In the title role Ladd is a gangster who's most reluctant to go into military service and leave the lifestyle he's become accustomed to. His number one subordinate Sheldon Leonard is most anxious to see him leave so he can move in on everything including Marie McDonald. Ladd and lawyer Lloyd Corrigan try all kinds of gambits, the last being to hire an Apple Annie type to fake being Ladd's mother so he can claim he's her sole support. Mabel Paige who played the gin swilling old souse is the best one in the film.
Ladd finally goes in the army, but he crashes out like you would in a prison film and accidentally gets some secret plans for a new airplane in the car he hijacked. Furthermore Sheldon Leonard is doing business with people who'd like those plans as the old rackets are drying up do to the war. All this doesn't faze Ladd, not even the pleadings of Helen Walker who is an Army WAC, but when the spies beat up on Paige our boy is not about to see the institution of motherhood defiled.

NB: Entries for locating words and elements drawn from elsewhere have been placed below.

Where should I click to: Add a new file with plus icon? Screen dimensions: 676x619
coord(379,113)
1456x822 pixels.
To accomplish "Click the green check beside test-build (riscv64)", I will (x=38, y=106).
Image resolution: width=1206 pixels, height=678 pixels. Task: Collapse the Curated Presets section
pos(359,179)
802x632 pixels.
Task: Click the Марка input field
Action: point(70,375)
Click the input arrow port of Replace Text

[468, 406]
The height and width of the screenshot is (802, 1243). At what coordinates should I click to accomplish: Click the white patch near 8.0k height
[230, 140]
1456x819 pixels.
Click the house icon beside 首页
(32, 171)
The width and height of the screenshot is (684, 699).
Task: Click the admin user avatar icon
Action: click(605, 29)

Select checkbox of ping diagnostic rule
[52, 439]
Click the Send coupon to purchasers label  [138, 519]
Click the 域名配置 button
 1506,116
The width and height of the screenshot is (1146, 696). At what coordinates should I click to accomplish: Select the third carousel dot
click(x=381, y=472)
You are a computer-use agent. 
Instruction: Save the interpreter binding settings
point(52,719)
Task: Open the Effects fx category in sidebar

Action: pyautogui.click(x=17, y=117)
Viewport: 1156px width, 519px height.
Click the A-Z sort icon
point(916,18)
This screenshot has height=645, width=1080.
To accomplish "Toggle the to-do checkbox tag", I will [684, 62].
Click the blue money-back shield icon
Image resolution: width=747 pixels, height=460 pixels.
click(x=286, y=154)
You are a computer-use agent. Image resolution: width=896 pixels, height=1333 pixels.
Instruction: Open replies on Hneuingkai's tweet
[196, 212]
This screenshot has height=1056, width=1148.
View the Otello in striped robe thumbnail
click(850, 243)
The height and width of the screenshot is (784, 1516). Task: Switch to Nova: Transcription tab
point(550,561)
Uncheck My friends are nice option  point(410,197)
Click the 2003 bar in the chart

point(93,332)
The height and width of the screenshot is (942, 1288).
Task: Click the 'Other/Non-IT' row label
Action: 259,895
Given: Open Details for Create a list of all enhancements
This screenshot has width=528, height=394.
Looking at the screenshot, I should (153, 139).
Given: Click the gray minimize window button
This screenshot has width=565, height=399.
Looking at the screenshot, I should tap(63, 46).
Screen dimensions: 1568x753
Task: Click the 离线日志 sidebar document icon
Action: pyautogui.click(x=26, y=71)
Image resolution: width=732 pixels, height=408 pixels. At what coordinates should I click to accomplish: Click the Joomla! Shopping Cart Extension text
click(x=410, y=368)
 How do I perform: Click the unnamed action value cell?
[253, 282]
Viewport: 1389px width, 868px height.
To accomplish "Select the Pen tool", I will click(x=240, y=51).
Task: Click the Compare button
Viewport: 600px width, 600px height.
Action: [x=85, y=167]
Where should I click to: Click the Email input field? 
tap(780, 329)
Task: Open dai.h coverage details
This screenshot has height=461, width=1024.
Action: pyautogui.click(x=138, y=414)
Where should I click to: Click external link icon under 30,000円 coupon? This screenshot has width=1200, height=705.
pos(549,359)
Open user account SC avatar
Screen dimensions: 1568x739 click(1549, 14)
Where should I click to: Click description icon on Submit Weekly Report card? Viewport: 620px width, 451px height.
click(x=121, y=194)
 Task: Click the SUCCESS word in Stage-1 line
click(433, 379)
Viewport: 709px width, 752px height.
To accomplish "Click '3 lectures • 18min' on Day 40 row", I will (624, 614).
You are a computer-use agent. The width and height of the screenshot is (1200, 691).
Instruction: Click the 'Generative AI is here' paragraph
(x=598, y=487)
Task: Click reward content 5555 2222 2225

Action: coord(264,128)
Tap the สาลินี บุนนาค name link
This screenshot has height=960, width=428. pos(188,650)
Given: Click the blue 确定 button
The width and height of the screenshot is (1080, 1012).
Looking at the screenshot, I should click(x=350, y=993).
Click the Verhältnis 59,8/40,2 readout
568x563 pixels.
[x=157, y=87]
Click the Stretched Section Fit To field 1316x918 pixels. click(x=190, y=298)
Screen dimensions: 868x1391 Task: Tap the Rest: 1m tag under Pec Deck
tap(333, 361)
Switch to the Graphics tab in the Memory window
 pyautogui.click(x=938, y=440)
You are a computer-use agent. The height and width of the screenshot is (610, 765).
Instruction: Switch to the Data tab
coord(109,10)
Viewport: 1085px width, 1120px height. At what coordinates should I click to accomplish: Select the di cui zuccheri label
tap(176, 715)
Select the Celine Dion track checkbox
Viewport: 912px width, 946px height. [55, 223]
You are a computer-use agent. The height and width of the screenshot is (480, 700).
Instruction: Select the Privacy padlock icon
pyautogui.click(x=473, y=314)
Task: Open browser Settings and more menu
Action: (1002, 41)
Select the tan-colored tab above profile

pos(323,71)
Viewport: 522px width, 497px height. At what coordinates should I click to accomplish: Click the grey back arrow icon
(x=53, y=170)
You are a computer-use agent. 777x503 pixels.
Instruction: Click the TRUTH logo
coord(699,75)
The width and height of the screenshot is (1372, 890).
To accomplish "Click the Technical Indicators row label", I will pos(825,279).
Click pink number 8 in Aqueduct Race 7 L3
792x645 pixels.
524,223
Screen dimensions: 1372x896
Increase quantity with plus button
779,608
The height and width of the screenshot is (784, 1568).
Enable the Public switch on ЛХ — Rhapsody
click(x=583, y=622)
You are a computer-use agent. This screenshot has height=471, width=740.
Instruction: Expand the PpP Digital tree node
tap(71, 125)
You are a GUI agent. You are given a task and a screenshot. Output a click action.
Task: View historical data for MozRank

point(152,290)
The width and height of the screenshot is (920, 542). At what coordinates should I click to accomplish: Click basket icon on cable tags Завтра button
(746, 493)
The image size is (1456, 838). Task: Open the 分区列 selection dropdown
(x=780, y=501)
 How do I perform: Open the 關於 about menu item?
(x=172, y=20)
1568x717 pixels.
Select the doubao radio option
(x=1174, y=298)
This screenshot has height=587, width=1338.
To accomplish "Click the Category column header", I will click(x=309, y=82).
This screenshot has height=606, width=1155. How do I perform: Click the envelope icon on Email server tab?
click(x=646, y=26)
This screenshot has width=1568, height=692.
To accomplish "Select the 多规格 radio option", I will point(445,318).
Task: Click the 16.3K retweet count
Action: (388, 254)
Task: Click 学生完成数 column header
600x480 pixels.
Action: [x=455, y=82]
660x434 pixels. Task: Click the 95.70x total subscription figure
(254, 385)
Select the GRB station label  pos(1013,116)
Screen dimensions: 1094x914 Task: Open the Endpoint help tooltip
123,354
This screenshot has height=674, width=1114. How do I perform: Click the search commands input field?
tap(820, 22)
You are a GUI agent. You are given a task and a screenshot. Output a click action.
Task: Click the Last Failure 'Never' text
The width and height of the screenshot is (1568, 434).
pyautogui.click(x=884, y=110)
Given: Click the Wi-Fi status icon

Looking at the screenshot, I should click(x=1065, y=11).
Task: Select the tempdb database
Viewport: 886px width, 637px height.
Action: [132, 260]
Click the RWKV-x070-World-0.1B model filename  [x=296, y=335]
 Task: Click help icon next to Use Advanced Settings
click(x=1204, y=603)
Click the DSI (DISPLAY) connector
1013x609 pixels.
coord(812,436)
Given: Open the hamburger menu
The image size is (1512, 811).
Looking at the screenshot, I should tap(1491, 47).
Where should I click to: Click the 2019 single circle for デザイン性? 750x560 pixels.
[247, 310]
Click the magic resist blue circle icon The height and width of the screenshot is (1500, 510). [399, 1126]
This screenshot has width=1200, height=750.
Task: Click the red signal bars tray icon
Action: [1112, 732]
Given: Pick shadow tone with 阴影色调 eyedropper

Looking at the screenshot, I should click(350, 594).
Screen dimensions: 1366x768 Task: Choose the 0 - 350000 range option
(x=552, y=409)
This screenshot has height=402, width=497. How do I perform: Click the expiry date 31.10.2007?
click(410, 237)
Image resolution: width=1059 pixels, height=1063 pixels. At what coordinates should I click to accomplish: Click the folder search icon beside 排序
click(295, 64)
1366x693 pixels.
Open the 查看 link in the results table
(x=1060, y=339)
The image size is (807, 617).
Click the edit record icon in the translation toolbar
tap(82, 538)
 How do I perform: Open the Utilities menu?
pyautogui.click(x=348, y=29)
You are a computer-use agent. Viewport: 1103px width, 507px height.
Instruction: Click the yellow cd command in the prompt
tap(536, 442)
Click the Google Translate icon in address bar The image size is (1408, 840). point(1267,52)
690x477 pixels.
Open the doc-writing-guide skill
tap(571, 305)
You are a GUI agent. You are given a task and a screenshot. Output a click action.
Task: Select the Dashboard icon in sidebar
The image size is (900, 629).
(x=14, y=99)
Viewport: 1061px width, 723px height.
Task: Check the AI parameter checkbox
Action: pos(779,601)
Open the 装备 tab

Lucky Jordan is played tongue in cheek just like All Through The Night. It made a profit for Paramount and confirmed Ladd's box office appeal. But it's firmly rooted in the time and place that the story is set in and hasn't really aged all that well. During his years at Paramount in the Forties Alan Ladd made far better films than Lucky Jordan that have come down as classics. This one is quite a bit less than a classic.